> [Supplied records]
○ ○ ○ ○ ○
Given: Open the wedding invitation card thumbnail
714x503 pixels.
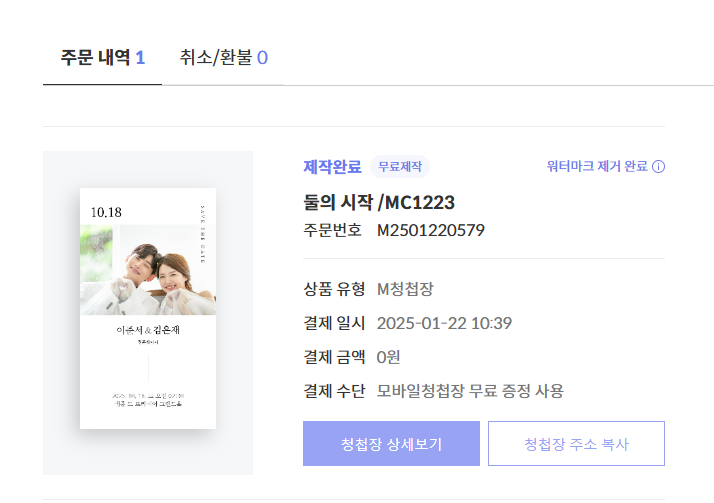Looking at the screenshot, I should pyautogui.click(x=148, y=308).
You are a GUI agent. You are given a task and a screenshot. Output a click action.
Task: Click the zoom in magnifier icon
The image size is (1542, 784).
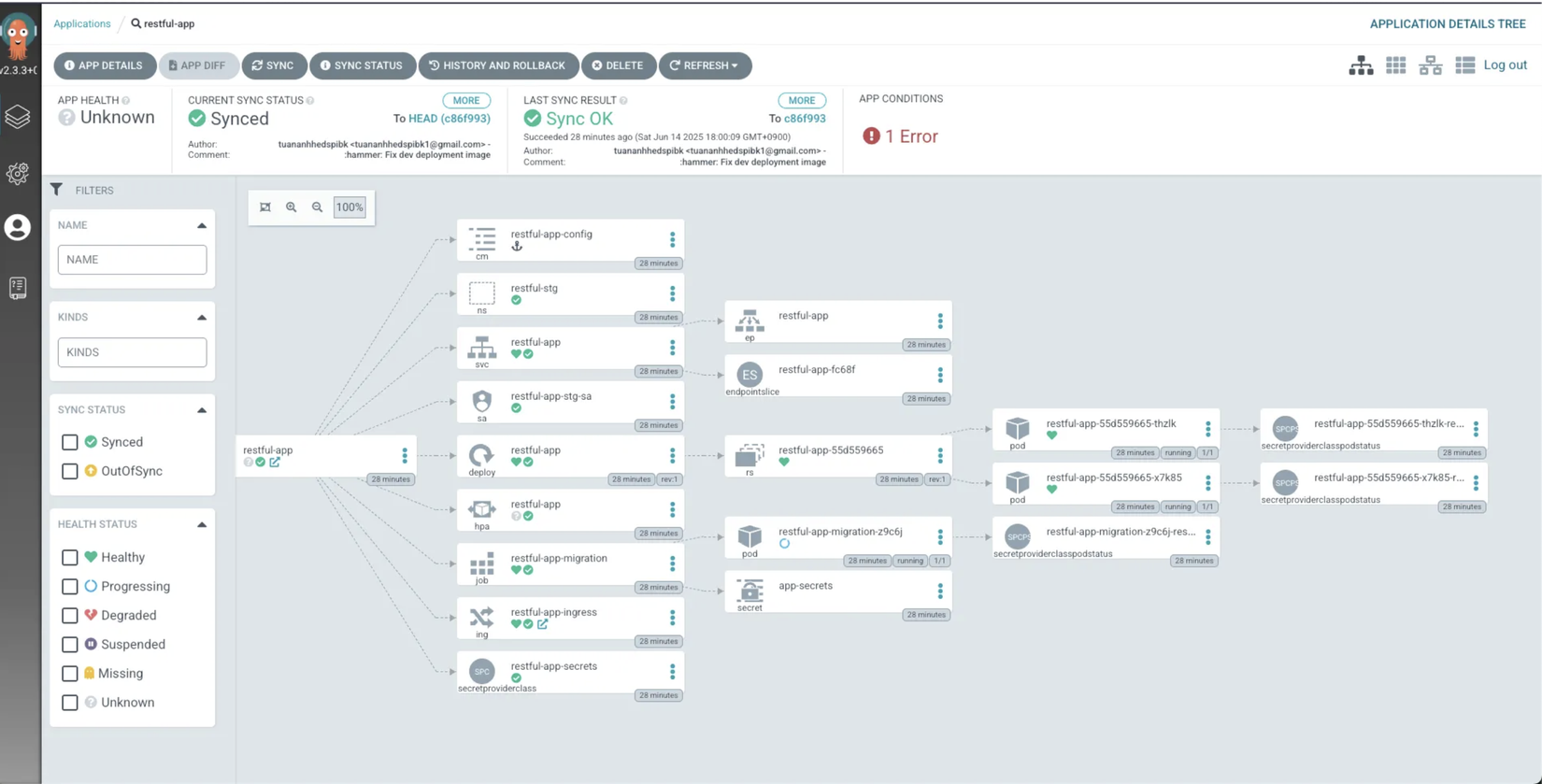pos(292,207)
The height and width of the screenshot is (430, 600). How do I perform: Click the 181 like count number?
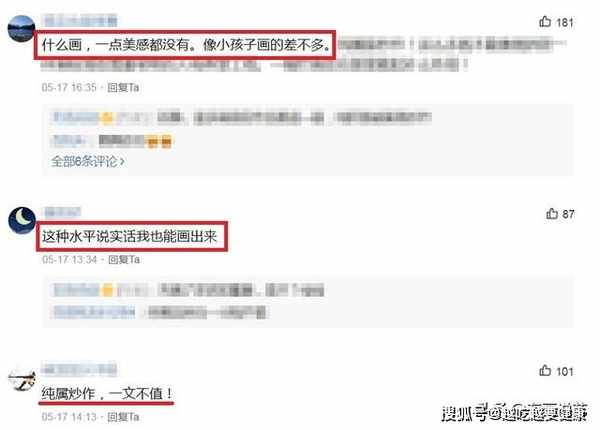coord(564,23)
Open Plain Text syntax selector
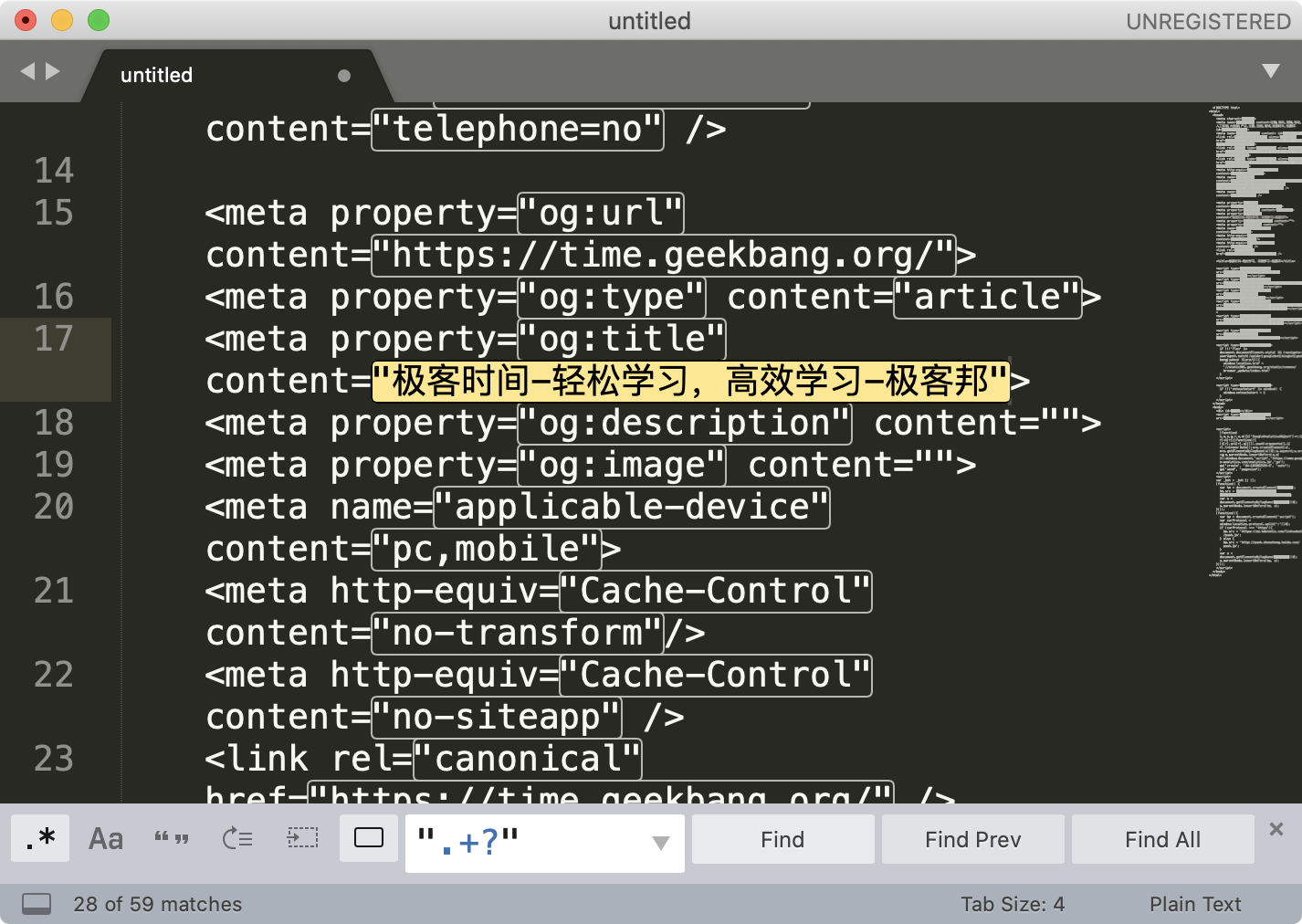Screen dimensions: 1302x924 (x=1194, y=904)
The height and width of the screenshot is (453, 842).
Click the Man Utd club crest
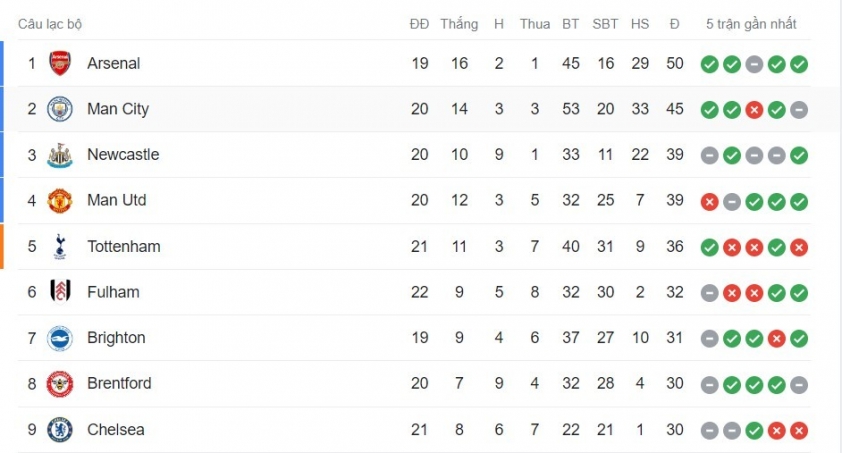[x=60, y=201]
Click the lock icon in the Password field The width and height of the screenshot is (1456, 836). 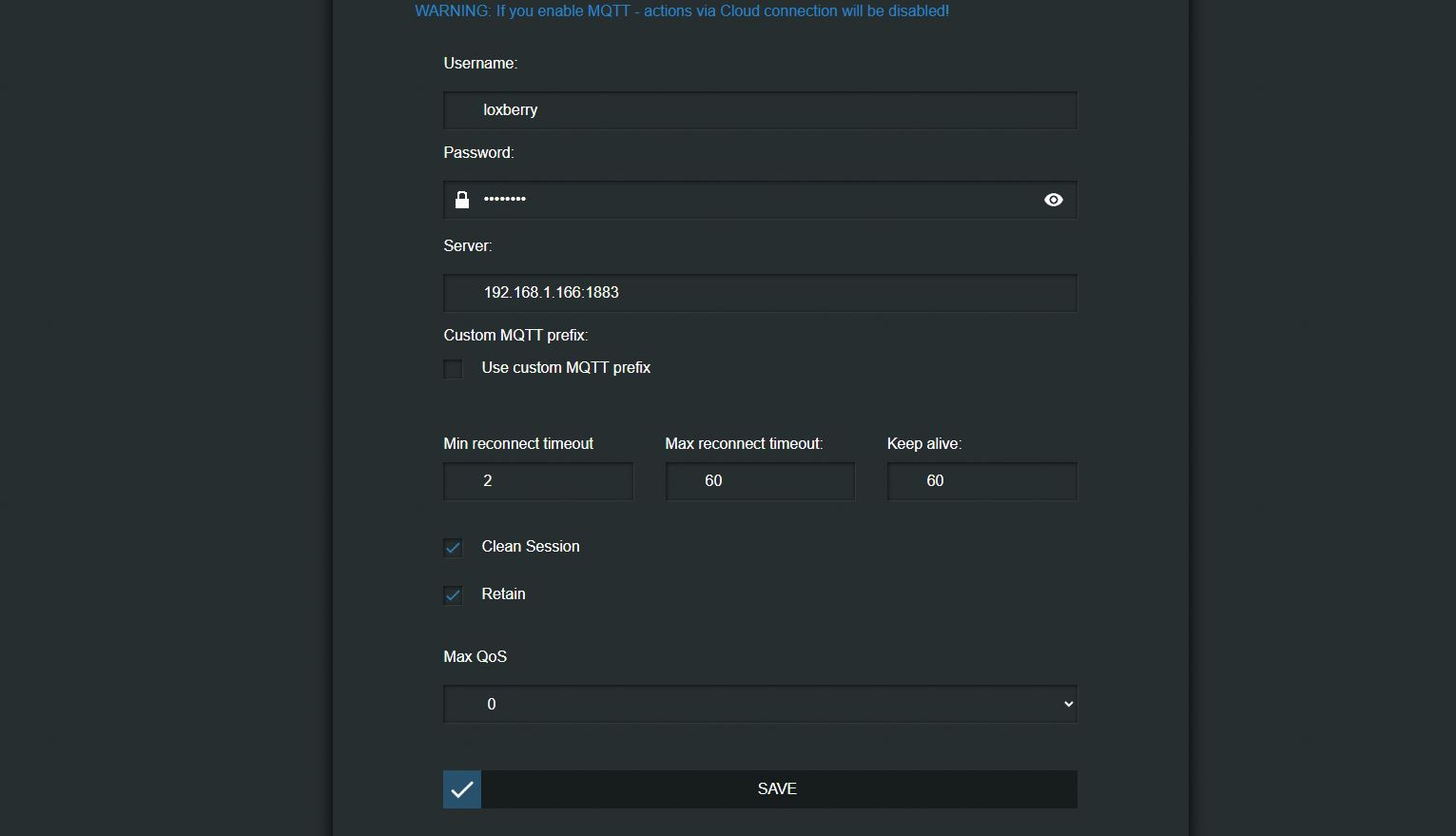click(x=462, y=200)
○ ○ ○ ○ ○
Up to and including the line with "Task: Click the zoom in magnifier icon", copy the data above from its first line. Skip pictures.

Given: Open the wedding invitation card thumbnail
714x503 pixels.
Looking at the screenshot, I should pyautogui.click(x=148, y=308).
You are a GUI agent. You are given a task and a screenshot. Output a click action.
Task: Click the zoom in magnifier icon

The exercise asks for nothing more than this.